[The Oregon legislature moves inexorably forward without regard to Portland's political problems.]

On January 6th mayor Sam Adams and commissioner Amanda Fritz invited Portlanders to participate in a, "discussion" at city hall involving citizen recommendations for action by the city lobbyists. A novel and good idea - it would seem. More than 200 citizens packed the council chambers eager to have their say. Unfortunately, as I predicted and warned, Adams, Fritz et. al. could not restrain themselves from the spotlight and spent an hour and twenty minutes talking before a single citizen got to express their individual ideas - which is why we came. So only about 30 or so of far more than 200 got their very brief chance in the sun. There was certainly NO "discussion" as advertised. 

For no obvious reason the Office of Neighborhood Involvement was supposed to lead this "discussion." First ONI staffers wasted everyone's time with their display of technological ineptitude. Then, instead of abandoning the confusing, complex and poorly designed private electronic voting opinion survey they proceeded to ask everyone to publicly express their answers by a show of hands raising the level of this unprofessional exercise in group think to the truly useless.

It is now January 26 almost three weeks after the meeting and two weeks into the legislative session. There is NO EVIDENCE, confirmed by the Office of Government Relations, that a single suggestion made by any citizen at the January 6th meeting became a part of the city's official instructions to its lobbyists.

So what was the point?

Well, mayor Adams, like his predecessor mayor Potter and his visioning project, got to say how he wants love and applause for promoting citizen participation in city government affairs. Unfortunately, like his predecessor mayor Potter and his visioning project, Sam and Amanda's citizen lobbying project was also a flop.

Our 1.6 million taxpayer dollars candidate did mention that she, like Richard Ellmyer, had also asked mayor Adams how individual citizen ideas presented at the January 6th public meeting would actually be converted into official instructions from the Portland city council to the city's lobbyists. Apparently just asking the question was good enough for our tax funded commissioner. Making sure that the citizens' requests were actually included in the city's agenda was obviously not quite as important to our publicly funded commissioner. This is what we paid for? Same old. Same old. 

Sam and Amanda reinforce these truisms: Citizens should be seen but not heard. City officials want your opinion as long as it agrees with what they have already decided to do.

Thank you Sam and Amanda for leading the more than 200 of us who took the time on a cold and rainy night to attend your meeting into thinking that anything any of us had to say would be added to the city's lobbying agenda. Please make sure that when you arrange the followup meeting you promised with all the legislators from districts within our city that you time it so that they come after the deadline for submitting bills so that should there be any citizens asking why their voices weren't heard the first time our legislators can all respond in unison, "I'm sorry, but we can't help you. The deadline for submitting bills has past."
==========
*Required tasks:*
(1) Determine whether each statement agrees with the commentary, answering yes or no and quoting the deciding words: (a) More than 200 citizens attended the January 6th meeting. (b) The Office of Government Relations confirmed that several citizen suggestions were added to the instructions for the city's lobbyists. (c) Officials spoke for an hour and twenty minutes before any citizen gave an idea.
(2) According to the commentary, which office was supposed to lead the "discussion" at city hall?
(3) Repeat the commentary verbatim from "For no obvious" to "to its lobbyists.".

*Provided material:*
==========
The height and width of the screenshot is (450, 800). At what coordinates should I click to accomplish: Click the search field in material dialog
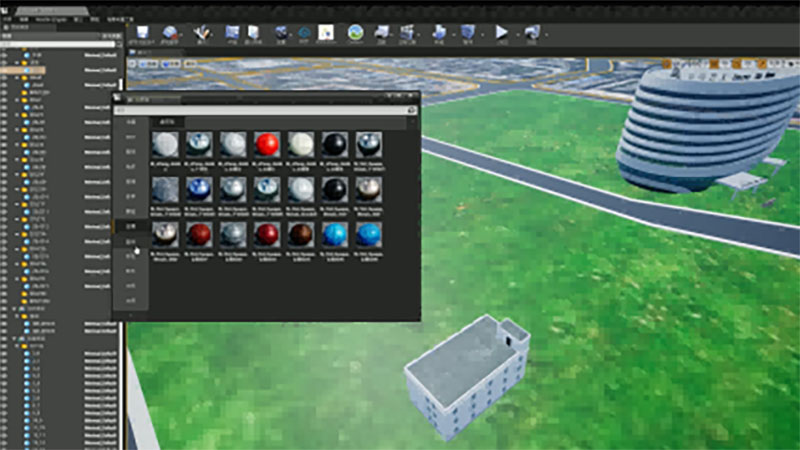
==========
*Exercise answers:*
(1)
(a) Yes: "More than 200 citizens packed the council chambers eager to have their say."
(b) No: "There is NO EVIDENCE, confirmed by the Office of Government Relations, that a single suggestion made by any citizen at the January 6th meeting became a part of the city's official instructions to its lobbyists."
(c) Yes: "spent an hour and twenty minutes talking before a single citizen got to express their individual ideas"

(2) The Office of Neighborhood Involvement (ONI).

(3)
For no obvious reason the Office of Neighborhood Involvement was supposed to lead this "discussion." First ONI staffers wasted everyone's time with their display of technological ineptitude. Then, instead of abandoning the confusing, complex and poorly designed private electronic voting opinion survey they proceeded to ask everyone to publicly express their answers by a show of hands raising the level of this unprofessional exercise in group think to the truly useless.

It is now January 26 almost three weeks after the meeting and two weeks into the legislative session. There is NO EVIDENCE, confirmed by the Office of Government Relations, that a single suggestion made by any citizen at the January 6th meeting became a part of the city's official instructions to its lobbyists.